Alors qu’un grand nombre de pays africains ont mis en place des plans de vaccination, l’approvisionnement en doses suffisantes est une priorité pour la région. Selon les estimations de la Banque mondiale, chaque mois de retard dans la vaccination se traduit par une perte de 13,8 milliards de dollars sur le PIB africain.

La Banque prépare actuellement des projets de financement d’urgence des vaccins dans une trentaine de pays d’Afrique — République démocratique du Congo (RDC), Éthiopie, Guinée-Bissau, Rwanda, Sénégal et Tchad, notamment —, pour un montant total de 1,85 milliard de dollars. Ces projets s’attachent à assurer un accès équitable aux vaccins en faisant en sorte que les pays disposent de ressources financières pour se procurer des doses ; réaliser un diagnostic de l’état de préparation des pays afin d’identifier les lacunes et de prendre des mesures pour veiller à la vaccination du plus grand nombre possible de personnes ; renforcer l’infrastructure, et en particulier les équipements de la chaîne du froid, la formation des ressources humaines et les transports ; mettre en place des systèmes de collecte de données pour assurer le suivi de l’impact réel des efforts de vaccination ; et soutenir des campagnes de sensibilisation pour changer les comportements, lutter contre la défiance vis-à-vis des vaccins et accroître la demande dans la population.

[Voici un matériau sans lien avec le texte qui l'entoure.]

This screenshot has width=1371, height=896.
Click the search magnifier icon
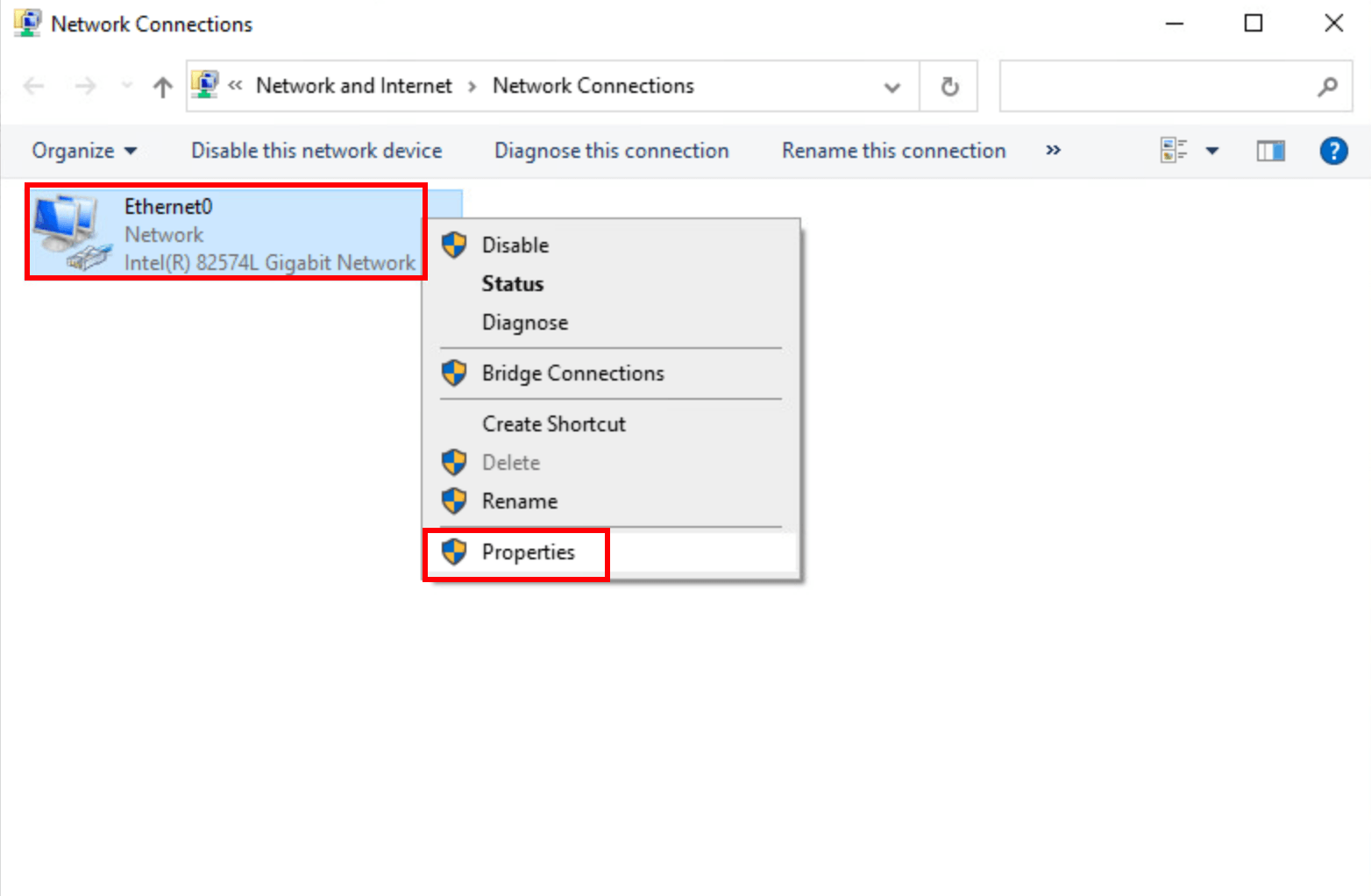point(1327,87)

Les financements consacrés aux vaccins font suite à une première série de projets d’urgence Covid-19 lancés dans 36 pays (pour un montant total de 988 millions de dollars) avec l’objectif de renforcer la prévention, améliorer le dépistage et procurer du matériel médical (respirateurs portables, équipements de protection individuelle, masques), mettre en place des structures de soins et consolider la participation des communautés, les systèmes de santé et la coordination. Des ressources supplémentaires (190 millions de dollars environ) sont aussi mobilisées à travers la restructuration de projets et des opérations en cours dans le secteur de la santé.

Afin d’améliorer la collaboration transfrontalière en matière de veille sanitaire et d’intervention d’urgence, la Banque appuie des institutions régionales telles que les Centres africains de contrôle et de prévention des maladies (Cdc Afrique), l’Organisation ouest-africaine de la santé (Ooas) et la Commission de l’Union africaine. Dans 16 pays d’Afrique subsaharienne, le programme de renforcement des systèmes régionaux de surveillance des maladies (Redisse) permet de renforcer les capacités de tests des laboratoires, mieux prévenir et contrôler les infections, communiquer sur les risques de contagion et assurer une coordination internationale.

La Banque mondiale s’emploie en outre à redéployer des ressources dans le cadre d’opérations en cours dans les domaines de la santé, du développement urbain et de la résilience, ce qui a donné lieu à l’activation des composantes d’intervention d’urgence de projets existants dans 16 pays, pour un montant total de 337 millions de dollars. Les Seychelles, le Kenya et Madagascar ont bénéficié de l’activation des options de tirage différé en cas de catastrophe (ou Cat Ddo), avec le décaissement de 135 millions de dollars au total.